Technology and the Internet are so dependent on logic and rational thought that it might seem strange to be reviewing a book called Intuition at Work (Currency, $26). But our overreliance on statistics, historical data, and the traditional ways of doing things is exactly what author Gary Klein warns us against in this impressive tome. In fact, making decisions “by the book” can cause you to overlook the most important data point of all: what your gut tells you.

Using examples drawn from architecture, banking, health care, the military, and weather forecasting, Klein shows us where the system got it wrong but where intuition got it right. Anyone who’s ever seen Microsoft Word auto-replace “your” with “you’re” knows firsthand that computers are fallible and can actually make things worse instead of better. At the same time, our reliance on machines to do the heavy thinking for us paralyzes us into making “safe” decisions. But as Klein writes, “We are more than the sum of our software programs and analytical methods, more than the databases we can access…The choice is whether we are going to shrink into these artifacts or expand beyond them.”

While Klein’s case studies (usually presented in sidebars) are fascinating and eye-opening, his narrative isn’t overly inspiring. As the book’s subtitle suggests, it wants to help you in “developing your gut instincts.” After running through the exercises employed here—brain teasers, role playing, and the like—I feel a little smarter but not much more intuitive. However, a few of his formalized planning processes are thought provoking, such as not only preparing for the worst
in the abstract but generating specific disaster scenarios and making concessions for them.

In the end, Intuition at Work is not a perfect book, but my gut tells me that it’s a pretty good one.

—Christopher Null


Information Architecture

Most Web applications are the product of two distinct camps. Designers control the front-facing look and feel of the project, while engineers develop the back-end plumbing. The one voice that’s all too seldom heard is that of the information architect—particularly given today’s budgets, which rarely leave much room for additional specialists. That’s a shame, because poor information architecture (IA) can doom a site just as easily as unappealing graphics or buggy code can.

Christina Wodtke’s Information Architecture: Blueprints for the Web (New Riders, $30) won’t help you find the extra cash to hire an information architect, or convince your clients that they need one. Instead, Wodtke shoots for the next best thing: She’ll make you an IA expert yourself (or nearly).

Wodtke begins by debunking the approach taken by so many other books, insisting that there are no hard-and-fast rules or “magic numbers” when it comes to good site design. Good IA comes from remembering some basic principles, she explains—and, more importantly, from understanding your users.

With that introduction, this slim volume takes the reader through a series of exercises and scenarios that aim not so much to explain how to design IA, but how to think about IA so that the resulting designs are the right ones. Wodtke introduces such concepts as archetypal personas, controlled vocabularies, sitepath diagrams, and user-centric design, all using fun, plain English that’s easily accessible.
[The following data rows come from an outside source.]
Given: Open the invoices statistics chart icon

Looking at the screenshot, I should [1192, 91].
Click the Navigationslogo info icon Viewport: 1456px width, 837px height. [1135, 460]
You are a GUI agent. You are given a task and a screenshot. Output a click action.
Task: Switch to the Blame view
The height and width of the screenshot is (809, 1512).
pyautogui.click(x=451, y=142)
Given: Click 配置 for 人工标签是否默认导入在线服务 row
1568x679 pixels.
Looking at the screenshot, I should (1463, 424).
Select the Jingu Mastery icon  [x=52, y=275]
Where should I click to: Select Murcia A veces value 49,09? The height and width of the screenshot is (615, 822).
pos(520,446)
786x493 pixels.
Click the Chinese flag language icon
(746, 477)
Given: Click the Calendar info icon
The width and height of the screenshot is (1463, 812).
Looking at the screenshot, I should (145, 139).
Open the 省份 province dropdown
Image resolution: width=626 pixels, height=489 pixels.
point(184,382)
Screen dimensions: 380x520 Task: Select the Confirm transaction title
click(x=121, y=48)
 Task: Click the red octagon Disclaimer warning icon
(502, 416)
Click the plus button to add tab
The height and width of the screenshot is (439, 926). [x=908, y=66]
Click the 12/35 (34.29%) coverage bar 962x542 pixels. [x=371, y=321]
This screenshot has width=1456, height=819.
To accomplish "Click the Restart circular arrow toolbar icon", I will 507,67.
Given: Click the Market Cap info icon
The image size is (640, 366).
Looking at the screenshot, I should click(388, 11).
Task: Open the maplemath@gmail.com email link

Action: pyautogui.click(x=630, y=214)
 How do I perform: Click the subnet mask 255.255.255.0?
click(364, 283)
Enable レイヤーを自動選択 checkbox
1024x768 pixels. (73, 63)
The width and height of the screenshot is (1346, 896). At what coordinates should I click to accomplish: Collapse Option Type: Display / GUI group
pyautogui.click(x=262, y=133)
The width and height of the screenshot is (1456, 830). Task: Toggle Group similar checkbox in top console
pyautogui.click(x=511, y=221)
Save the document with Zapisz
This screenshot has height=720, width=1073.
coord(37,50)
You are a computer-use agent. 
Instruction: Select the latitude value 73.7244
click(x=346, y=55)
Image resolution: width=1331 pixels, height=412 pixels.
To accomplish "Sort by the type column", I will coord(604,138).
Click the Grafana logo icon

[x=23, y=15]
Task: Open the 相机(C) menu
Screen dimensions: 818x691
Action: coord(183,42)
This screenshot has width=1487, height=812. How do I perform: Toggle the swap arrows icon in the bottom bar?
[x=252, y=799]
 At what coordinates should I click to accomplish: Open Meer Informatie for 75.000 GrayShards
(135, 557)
Accompanying the discussion are myriad screenshots from familiar, real-life Web sites that effectively illustrate both good principles and bad mistakes (though a little color might have been nice). The result is a clearly expressed, lively package that will get you up to speed with IA, and help keep your next project on the right track.

If you’re already well versed in IA, this isn’t the book for you. But if you’re in need of a good introduction to IA, and you’re short on time and money, you probably won’t find a better crash course than Information Architecture.

—Neil McAllister



Also Noted

The flipside of Intuition at Work, BJ Fogg’s Persuasive Technology: Using Computers to Change What We Think and Do (Elsevier) is an in-depth treatise that exposes why people constantly click cheesy banner ads (among other topics)…Bob Baxley’s Making the Web Work (New Riders) provides a logical examination of Web design inconsistencies and deconstructs some of the biggest names online…In Web Hacking (Addison-Wesley), Stuart McClure, Saumil Shah, and Shreeraj Shah show you where your site is vulnerable.